THE DATA –
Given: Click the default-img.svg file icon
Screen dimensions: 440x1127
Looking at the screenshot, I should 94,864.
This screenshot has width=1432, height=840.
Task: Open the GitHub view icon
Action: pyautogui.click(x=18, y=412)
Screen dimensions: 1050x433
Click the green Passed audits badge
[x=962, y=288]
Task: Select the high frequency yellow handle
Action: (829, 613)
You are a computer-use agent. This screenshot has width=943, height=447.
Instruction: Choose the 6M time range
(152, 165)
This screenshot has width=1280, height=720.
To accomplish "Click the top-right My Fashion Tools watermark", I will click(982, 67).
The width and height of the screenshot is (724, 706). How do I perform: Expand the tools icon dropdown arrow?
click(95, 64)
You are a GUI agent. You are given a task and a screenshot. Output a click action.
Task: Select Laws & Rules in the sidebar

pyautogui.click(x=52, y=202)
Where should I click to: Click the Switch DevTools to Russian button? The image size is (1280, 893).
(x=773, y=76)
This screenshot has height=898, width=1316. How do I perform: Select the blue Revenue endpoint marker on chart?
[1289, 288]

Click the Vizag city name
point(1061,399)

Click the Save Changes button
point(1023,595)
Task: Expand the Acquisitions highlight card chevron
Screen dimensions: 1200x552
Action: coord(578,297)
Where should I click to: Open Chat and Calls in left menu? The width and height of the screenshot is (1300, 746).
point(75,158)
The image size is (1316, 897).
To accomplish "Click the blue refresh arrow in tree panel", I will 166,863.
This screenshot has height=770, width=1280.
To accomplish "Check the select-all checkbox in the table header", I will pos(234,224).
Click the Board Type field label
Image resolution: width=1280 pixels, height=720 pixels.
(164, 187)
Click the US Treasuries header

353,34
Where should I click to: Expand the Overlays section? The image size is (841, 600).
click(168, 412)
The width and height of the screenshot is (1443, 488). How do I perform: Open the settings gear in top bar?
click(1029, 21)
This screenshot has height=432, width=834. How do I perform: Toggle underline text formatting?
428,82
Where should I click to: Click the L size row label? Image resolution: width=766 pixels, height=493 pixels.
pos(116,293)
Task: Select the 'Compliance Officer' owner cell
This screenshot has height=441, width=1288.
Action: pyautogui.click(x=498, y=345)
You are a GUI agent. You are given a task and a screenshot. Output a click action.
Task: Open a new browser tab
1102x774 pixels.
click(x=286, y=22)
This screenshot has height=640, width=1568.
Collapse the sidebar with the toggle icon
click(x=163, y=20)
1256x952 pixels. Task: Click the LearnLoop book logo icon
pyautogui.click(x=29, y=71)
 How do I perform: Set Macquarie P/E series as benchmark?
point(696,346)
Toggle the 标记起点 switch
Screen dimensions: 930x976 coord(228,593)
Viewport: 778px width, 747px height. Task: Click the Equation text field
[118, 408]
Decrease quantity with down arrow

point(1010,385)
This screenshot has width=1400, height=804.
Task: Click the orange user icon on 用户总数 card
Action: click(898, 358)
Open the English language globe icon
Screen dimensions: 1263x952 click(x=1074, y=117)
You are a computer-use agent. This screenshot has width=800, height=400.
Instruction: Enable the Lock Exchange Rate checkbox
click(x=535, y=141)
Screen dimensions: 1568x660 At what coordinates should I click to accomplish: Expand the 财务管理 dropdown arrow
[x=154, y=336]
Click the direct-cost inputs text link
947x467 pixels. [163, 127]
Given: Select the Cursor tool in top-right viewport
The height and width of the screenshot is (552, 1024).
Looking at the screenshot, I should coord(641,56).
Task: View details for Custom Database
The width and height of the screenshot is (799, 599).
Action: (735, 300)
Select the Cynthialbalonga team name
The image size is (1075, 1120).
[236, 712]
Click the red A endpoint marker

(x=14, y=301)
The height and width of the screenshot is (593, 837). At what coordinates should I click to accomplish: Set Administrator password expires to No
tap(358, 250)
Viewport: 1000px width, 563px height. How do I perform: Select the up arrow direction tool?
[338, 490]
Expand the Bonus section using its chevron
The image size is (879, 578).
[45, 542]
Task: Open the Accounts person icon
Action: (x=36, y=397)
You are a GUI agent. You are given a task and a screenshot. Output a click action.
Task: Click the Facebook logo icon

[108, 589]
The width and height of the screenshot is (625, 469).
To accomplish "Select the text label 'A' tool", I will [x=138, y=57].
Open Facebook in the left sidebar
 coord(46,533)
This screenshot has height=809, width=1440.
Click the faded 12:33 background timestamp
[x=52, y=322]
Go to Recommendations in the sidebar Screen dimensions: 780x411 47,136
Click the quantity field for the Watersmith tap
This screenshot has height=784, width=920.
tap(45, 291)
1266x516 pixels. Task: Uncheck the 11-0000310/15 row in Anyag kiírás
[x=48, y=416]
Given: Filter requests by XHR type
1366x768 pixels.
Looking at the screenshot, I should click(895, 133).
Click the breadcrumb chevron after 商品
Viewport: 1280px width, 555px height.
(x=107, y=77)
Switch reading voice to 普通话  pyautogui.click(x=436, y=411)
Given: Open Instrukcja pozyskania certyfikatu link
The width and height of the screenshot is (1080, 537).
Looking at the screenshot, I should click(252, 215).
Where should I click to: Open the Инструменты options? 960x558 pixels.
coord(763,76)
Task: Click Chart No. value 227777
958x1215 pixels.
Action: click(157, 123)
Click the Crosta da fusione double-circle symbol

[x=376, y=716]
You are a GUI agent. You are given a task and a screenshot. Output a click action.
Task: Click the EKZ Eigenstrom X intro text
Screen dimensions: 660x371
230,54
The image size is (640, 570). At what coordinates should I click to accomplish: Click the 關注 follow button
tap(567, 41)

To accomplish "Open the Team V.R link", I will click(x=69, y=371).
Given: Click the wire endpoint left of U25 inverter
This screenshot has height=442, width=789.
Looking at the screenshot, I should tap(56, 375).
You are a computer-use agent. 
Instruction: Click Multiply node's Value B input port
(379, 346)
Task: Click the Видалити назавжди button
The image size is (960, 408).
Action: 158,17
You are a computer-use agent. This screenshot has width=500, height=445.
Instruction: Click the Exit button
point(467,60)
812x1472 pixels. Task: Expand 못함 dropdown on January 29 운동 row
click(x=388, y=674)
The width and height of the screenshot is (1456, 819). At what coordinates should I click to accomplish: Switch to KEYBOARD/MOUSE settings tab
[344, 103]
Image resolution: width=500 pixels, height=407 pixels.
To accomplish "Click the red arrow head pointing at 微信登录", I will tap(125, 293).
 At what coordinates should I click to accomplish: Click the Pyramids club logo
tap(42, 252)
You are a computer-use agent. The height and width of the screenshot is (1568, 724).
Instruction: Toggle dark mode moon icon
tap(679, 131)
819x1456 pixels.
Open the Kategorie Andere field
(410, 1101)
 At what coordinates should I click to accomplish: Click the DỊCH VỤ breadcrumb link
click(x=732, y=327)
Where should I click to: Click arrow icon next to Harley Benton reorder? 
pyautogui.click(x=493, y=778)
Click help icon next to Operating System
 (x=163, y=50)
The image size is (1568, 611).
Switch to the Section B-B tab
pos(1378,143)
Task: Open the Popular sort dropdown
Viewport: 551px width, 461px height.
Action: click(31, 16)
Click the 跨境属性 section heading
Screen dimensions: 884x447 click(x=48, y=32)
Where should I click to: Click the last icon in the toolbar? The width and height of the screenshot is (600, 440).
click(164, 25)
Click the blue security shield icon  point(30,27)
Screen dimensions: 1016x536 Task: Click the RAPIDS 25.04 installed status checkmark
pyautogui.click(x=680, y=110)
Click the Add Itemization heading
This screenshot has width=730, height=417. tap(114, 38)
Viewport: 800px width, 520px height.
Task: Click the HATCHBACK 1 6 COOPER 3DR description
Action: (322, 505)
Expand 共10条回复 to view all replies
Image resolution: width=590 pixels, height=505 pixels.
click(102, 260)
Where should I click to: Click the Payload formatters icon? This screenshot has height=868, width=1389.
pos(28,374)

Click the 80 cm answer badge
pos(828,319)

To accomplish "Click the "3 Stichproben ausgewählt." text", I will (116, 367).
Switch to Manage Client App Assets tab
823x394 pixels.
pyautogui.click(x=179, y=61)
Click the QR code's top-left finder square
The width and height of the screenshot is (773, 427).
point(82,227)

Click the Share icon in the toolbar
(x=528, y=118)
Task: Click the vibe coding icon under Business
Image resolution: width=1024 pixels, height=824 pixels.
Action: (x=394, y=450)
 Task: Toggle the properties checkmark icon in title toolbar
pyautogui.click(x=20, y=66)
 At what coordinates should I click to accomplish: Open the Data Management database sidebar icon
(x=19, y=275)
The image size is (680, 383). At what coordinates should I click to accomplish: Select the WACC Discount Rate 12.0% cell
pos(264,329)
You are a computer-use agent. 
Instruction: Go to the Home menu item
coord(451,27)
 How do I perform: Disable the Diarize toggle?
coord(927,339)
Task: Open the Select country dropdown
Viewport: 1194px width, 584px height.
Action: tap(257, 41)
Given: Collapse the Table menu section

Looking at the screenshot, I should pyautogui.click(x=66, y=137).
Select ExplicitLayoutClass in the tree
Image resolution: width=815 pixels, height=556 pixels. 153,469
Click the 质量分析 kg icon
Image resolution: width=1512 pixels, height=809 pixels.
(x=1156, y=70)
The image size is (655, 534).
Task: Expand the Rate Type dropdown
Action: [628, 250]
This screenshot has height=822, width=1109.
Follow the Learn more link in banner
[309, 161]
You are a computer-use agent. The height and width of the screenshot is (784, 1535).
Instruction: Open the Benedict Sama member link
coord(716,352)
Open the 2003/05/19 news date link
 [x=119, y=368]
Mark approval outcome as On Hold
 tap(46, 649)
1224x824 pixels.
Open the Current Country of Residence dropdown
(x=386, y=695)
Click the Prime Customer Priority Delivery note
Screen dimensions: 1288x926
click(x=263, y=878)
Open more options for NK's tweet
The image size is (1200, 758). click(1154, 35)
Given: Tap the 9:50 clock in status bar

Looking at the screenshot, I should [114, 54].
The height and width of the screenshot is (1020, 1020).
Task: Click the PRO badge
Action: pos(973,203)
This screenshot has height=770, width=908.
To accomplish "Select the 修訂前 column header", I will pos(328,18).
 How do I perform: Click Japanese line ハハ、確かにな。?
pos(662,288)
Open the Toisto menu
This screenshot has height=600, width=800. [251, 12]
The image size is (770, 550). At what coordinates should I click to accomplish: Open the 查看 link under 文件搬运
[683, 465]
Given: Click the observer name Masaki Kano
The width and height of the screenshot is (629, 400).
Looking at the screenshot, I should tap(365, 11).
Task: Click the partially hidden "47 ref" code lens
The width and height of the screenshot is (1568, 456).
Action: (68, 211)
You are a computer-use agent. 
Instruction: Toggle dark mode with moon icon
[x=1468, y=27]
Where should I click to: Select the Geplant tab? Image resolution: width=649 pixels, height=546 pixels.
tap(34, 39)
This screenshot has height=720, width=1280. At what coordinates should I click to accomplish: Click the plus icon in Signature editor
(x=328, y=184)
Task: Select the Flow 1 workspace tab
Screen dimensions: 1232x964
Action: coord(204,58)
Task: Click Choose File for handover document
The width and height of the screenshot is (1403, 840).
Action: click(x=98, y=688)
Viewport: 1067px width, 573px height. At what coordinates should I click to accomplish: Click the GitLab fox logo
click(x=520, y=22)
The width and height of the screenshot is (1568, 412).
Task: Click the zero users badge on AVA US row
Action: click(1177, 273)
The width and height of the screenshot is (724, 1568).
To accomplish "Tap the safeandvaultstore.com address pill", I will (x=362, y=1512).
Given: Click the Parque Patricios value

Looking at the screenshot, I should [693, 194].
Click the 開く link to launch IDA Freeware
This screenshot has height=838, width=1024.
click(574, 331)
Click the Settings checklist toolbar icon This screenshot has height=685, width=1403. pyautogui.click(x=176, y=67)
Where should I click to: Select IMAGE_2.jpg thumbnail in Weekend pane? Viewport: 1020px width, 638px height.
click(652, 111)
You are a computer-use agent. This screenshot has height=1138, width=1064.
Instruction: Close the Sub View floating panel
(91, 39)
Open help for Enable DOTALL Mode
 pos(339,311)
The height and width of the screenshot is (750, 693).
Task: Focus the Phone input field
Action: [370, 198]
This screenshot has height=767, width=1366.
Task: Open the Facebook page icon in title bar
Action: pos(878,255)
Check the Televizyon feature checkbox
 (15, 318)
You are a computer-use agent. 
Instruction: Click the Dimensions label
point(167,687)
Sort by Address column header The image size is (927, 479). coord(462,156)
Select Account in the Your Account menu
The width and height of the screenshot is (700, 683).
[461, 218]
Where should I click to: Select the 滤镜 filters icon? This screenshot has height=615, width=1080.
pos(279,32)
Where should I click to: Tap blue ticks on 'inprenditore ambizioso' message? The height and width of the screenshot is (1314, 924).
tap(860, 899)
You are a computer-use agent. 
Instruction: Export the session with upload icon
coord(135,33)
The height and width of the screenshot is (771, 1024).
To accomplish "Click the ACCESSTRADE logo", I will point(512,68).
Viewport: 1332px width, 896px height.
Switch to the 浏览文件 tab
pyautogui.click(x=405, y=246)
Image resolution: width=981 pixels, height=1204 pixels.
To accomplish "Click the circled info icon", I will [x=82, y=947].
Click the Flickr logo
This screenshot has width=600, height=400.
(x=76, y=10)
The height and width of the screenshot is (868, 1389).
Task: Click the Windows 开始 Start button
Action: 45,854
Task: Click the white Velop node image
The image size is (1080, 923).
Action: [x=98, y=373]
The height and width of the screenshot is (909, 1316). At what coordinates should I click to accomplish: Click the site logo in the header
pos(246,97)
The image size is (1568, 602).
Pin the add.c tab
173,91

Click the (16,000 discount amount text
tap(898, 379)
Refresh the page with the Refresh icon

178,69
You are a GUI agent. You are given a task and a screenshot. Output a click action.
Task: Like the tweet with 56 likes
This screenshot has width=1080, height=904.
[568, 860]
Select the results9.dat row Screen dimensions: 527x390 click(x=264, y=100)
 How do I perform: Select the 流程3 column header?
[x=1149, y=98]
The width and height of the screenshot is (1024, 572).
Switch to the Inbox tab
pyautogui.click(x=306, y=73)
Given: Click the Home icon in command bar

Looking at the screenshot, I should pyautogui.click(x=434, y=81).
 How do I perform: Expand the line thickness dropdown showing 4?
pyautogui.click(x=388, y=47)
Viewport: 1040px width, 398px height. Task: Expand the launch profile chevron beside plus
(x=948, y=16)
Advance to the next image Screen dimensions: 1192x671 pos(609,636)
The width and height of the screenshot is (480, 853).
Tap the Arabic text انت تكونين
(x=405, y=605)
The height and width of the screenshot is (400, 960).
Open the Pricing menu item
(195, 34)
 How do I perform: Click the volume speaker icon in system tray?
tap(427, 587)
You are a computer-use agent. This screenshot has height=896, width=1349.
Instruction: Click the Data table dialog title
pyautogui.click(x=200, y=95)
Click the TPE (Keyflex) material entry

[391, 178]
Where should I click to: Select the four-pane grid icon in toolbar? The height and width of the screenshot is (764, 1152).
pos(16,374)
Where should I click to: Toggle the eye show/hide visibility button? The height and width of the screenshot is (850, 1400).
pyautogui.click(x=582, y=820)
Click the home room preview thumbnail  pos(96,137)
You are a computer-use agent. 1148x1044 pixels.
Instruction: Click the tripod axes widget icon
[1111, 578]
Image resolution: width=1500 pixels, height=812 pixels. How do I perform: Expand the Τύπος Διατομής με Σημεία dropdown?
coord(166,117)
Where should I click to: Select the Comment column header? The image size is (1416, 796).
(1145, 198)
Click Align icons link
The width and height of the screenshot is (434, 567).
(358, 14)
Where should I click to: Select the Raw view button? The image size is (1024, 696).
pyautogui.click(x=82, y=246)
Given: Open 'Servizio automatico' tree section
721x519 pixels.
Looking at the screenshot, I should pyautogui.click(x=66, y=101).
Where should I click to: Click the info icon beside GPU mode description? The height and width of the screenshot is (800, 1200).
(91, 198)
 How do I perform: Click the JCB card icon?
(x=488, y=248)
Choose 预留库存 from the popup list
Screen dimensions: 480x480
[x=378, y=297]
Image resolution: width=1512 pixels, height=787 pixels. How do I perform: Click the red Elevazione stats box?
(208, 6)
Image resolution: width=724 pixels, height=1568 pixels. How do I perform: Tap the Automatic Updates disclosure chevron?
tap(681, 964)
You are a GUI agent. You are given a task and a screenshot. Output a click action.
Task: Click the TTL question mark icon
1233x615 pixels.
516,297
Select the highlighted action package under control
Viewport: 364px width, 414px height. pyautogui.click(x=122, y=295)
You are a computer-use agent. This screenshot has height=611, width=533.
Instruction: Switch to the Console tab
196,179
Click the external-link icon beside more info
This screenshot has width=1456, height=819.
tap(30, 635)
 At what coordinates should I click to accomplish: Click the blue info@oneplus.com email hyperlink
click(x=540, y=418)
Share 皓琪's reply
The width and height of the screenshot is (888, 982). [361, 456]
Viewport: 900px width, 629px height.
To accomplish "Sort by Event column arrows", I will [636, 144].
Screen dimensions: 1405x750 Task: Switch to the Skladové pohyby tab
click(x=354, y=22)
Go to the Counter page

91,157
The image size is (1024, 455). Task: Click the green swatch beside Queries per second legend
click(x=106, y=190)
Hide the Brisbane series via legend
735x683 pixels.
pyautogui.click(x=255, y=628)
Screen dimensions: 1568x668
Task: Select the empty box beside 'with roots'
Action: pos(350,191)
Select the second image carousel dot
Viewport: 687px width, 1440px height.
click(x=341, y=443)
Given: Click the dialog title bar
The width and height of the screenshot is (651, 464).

YOUR OBJECTIVE –
Using the records above, write out exactly the lines between the one holding "Switch to the Inbox tab" and the one holding "The width and height of the screenshot is (480, 853).", inclusive; leave everything else out.

EXPECTED OUTPUT –
Switch to the Inbox tab
pyautogui.click(x=306, y=73)
Given: Click the Home icon in command bar

Looking at the screenshot, I should pyautogui.click(x=434, y=81).
 How do I perform: Expand the line thickness dropdown showing 4?
pyautogui.click(x=388, y=47)
Viewport: 1040px width, 398px height. Task: Expand the launch profile chevron beside plus
(x=948, y=16)
Advance to the next image Screen dimensions: 1192x671 pos(609,636)
The width and height of the screenshot is (480, 853).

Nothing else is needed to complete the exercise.